Fourth, if you are a higher earner and the charge would be annoying but the claim still matters, consider opting out of the payment rather than abandoning the claim entirely. That keeps the administrative burden smaller while preserving the non-cash benefits.
Common mistakes
The biggest mistake is assuming Child Benefit is only for low-income families. It is not. High earners can still claim, but they may need to deal with the tax charge or opt out of payment. If you stop at “I earn too much,” you may miss the pension-credit value.
Another common mistake is assuming the household’s combined salary is the only number that matters. It is not. The charge depends on the relevant partner’s adjusted net income. That is why one high earner in a couple can change the result more than two moderate incomes added together.
A third mistake is claiming the wrong person. The claimant gets the National Insurance credits, so if one parent is out of work and the other is employed full-time, the form should usually reflect that reality.
Another easy mistake is forgetting to report changes. Child Benefit is not “set and forget.” If your child’s education, living arrangement, or your family setup changes, HMRC wants to know.
Finally, many people forget the three-month backdating limit. If you know you are eligible, waiting just creates avoidable loss.
Frequently asked questions
Is Child Benefit means-tested?
Not in the normal sense. You can claim it at high incomes too, but the High Income Child Benefit Charge may reduce or fully cancel the payment.
Can I claim if I choose not to receive the money?
Yes. HMRC says you can claim and opt out of the payments if you do not want to pay the charge, while still keeping the other advantages of the claim.
How often is it paid?
Usually every 4 weeks.
Can only one person claim?
Yes. Only one person can get Child Benefit for each child.
Can parents claim for different children?
Yes. If you live together, you and your partner can claim for different children.
What happens if my child turns 16?
Payments normally stop unless the child is still in approved education or training and you update HMRC.
What if I do not have the birth certificate yet?
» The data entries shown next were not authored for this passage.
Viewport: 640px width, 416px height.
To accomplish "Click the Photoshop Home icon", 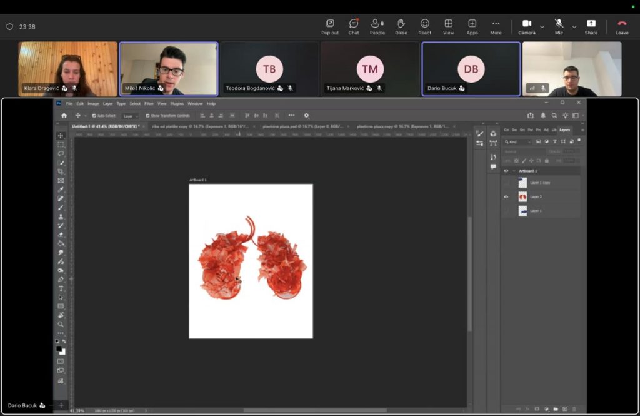I will click(x=64, y=116).
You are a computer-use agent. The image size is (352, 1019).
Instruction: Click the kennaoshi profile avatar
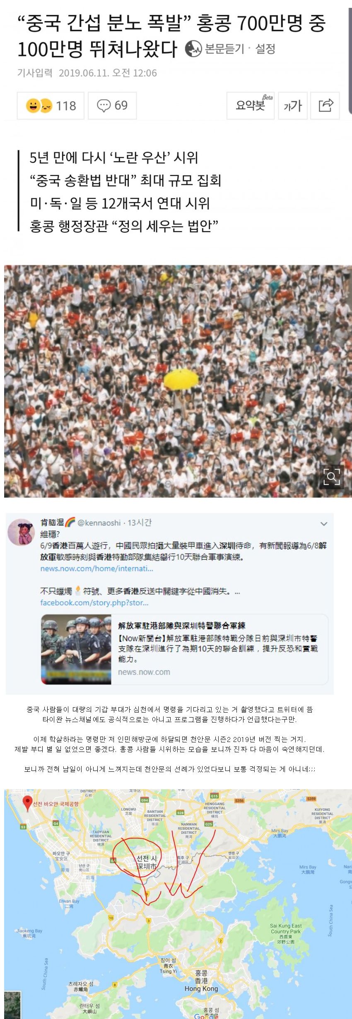pyautogui.click(x=21, y=532)
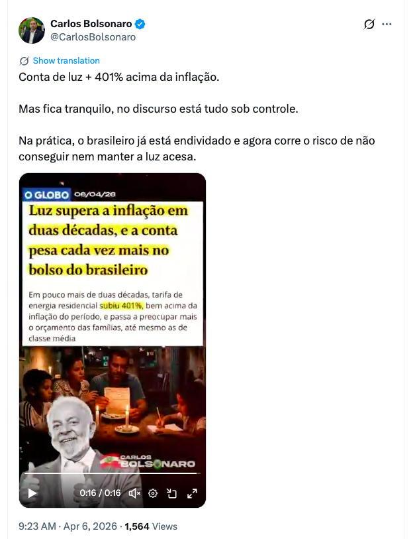417x539 pixels.
Task: Click the O Globo headline in video
Action: (x=109, y=240)
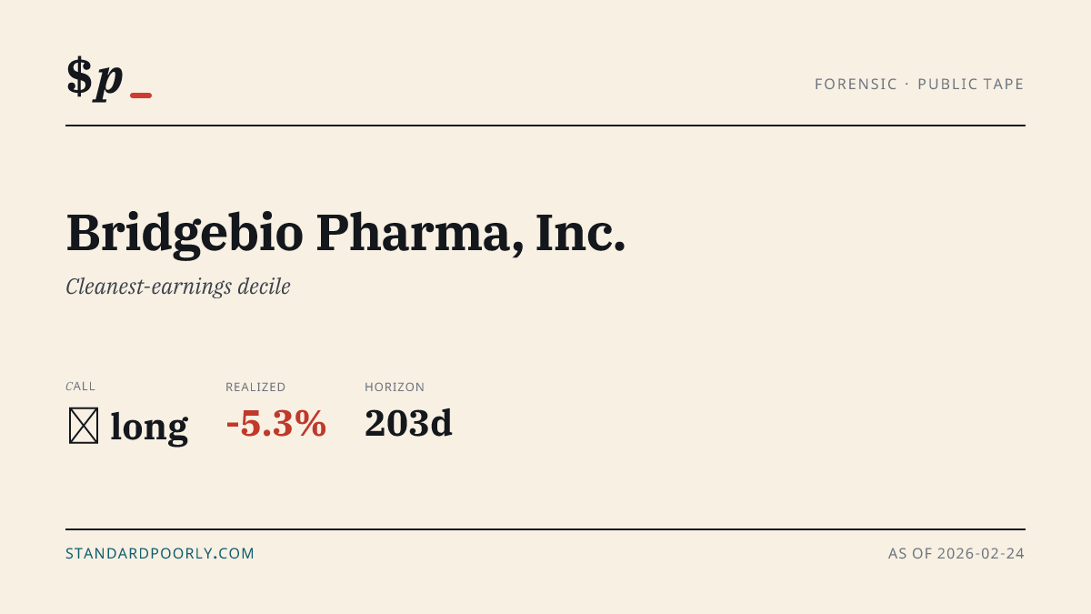Click the Cleanest-earnings decile subtitle
The width and height of the screenshot is (1091, 614).
[178, 287]
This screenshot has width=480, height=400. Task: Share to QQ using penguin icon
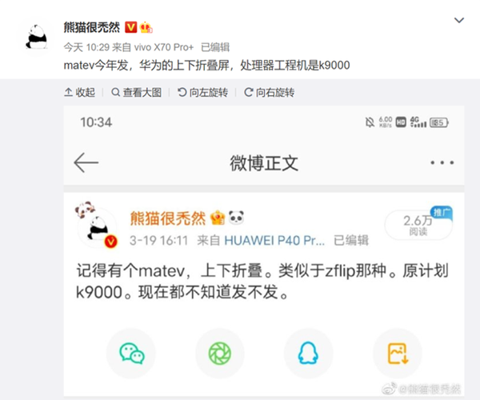[x=308, y=354]
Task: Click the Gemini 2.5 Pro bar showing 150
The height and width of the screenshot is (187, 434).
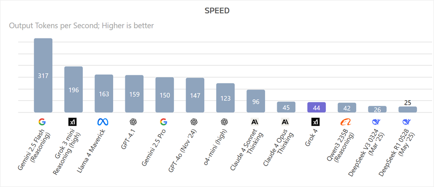Action: click(x=164, y=95)
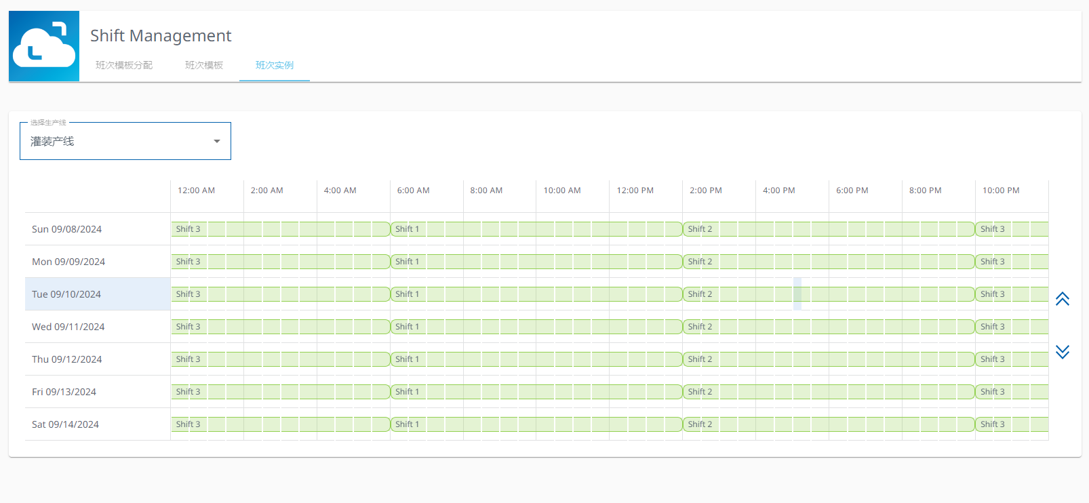Select the 班次实例 tab

[x=275, y=65]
You can still claim, but it may take longer and HMRC may ask for proof later.
Official links
- Apply or add another child: https://www.gov.uk/child-benefit/how-to-claim
- What you will get: https://www.gov.uk/child-benefit/what-youll-get
- High Income Child Benefit Charge: https://www.gov.uk/child-benefit-tax-charge
- Report changes: https://www.gov.uk/report-changes-child-benefit
Next step
If you are eligible, the safest move is to claim early, choose the right claimant, and keep the details updated as your family changes. If you are near or above the threshold, check the official calculator first and decide whether to claim, opt out, or take the payment and pay the charge. Either way, the right answer depends on your household’s actual circumstances, not on guesswork.